No need to wait until another post. Let’s bang that out right now 🙂
Phase 2 – The Review Phase
Phase 1 Step 2 and phase 2 merge together seamlessly.
In this phase, you start to identify different benchmarks that could be essential for you to get your calories lower without provoking excessive hunger.
Phase 1 was primarily about outcome goals. Identifying the starting point for your weight/body composition so you can know when you’re moving in the right direction. And establishing some expectations for what may need to happen to your calorie intake to your desired weight range.
Phase 2 is primarily about performance goals.
Performance goals for the context of weight loss are what I refer to as “behavioral benchmarks”. They’re snapshots of your habits are large, and are (ideally) quickly impacted by the new habits that you practice.
For example, if you have the outcome goal to be able to bench press 20 lbs more than you do now, you would need to get to the gym X days a week.
But getting to the gym those X days isn’t 100% within your control. On the other hand, getting your workout clothes ready-to-go the night before IS 100% in your control.
By having a performance goal (frequency of getting to the gym), you now have something you can directly measure to test the effectiveness of your process goal/habit (the gym bag prep).
You won’t know for months whether prepping the gym bag helped you to build strength at the gym. But you’ll know really quickly whether it helped you to go the gym more often.
In the Macros Mastery process, you already have a performance goal in place.
Just like you would know that your gym bag prep habit worked by whether it impacted your workout frequency, you will know that your nutrition habits work by impacting your average calorie intake.
This is the main way that this process differs from how most people approach calorie counting methods.
You don’t want to make a particular calorie target your daily focus. You want to craft daily habits that ‘naturally’ influence your calorie intake.
Estimated calorie intake is the primary performance goal. That’s the main one to look at over time. But you can go further than that.
Using the info you gathered from Phase 1, you can start crafting very specific performance goals that will give you a more directed focus than simply total calories.
Some examples of more specific performance goals…
Example #1: average calorie intake of 2,800 per day with a calorie range of 1,800 to 3,600.
The problem: looking at your hunger and satiety-related notes, it looks like excessive hunger was responsible for binge eating on several nights.
The performance goal: binge less often and/or binge smaller.
Example #2: Fat grams and percentage of calories from fat varying widely per day. Average intake of 100 grams per day with a range of 50-150 grams per day.
The problem: Looking at your hunger and satiety-related notes in comparison to your calorie-based food journaling, it appears that on days that you got 70 grams from fat in comparison to lesser amounts, you had significantly less hunger.

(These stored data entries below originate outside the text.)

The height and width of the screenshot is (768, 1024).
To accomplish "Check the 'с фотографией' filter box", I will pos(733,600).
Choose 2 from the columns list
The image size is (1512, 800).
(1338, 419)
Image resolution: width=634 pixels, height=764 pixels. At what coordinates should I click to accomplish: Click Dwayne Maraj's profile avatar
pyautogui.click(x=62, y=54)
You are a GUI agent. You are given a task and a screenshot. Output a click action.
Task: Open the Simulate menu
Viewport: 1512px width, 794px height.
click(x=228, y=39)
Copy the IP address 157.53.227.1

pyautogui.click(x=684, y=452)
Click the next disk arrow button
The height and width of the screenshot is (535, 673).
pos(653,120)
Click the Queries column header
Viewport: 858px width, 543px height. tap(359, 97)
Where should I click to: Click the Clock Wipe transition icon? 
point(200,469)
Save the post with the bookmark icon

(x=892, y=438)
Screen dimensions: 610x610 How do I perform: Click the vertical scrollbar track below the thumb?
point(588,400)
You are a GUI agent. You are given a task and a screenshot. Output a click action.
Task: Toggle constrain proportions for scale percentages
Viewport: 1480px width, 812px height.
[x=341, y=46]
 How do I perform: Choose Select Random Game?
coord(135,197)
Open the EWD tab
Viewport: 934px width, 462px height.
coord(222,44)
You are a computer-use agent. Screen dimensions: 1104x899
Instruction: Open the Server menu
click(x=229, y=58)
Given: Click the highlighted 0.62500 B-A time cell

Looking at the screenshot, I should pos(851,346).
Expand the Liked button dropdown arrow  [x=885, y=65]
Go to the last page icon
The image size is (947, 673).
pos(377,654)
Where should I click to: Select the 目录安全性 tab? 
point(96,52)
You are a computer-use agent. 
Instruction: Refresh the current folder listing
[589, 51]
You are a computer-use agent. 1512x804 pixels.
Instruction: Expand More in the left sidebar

In contrast, no significant further reductions in hunger with fat grams above 70 per day.
The performance goal: reduce the number of days per week where you eat more than 70 grams of fat.
Example #3: average daily protein intake of 70 grams, with half of the days at 50 grams or fewer.
The problem: Looking at your hunger and satiety-related notes, you have found a clear correlation between low protein intake and being too hungry between meals. Further insult to injury, your calorie-based logs show that when you eat less protein, you eat more total calories.
Performance goal: 90 grams of protein or more 5 days per week (or more).
Deciding on your performance goal is an essential step for changing your eating habits in order to lose weight.
The more info you have on your current eating habits, the better you will be at setting realistic and helpful performance goals.
But it’s not enough to have a performance goal.
Without a daily action plan, a performance goal is just a nice thought. Wishful thinking.
In the next (and final) part of this series, you will learn how to tie this whole process together by creating daily (or near-daily) habits to turn all of your goals into a reality.
Note: I borrow the distinction of outcome goals vs performance goals vs process goals from Todd Herman and his program “The 90-Day Year”.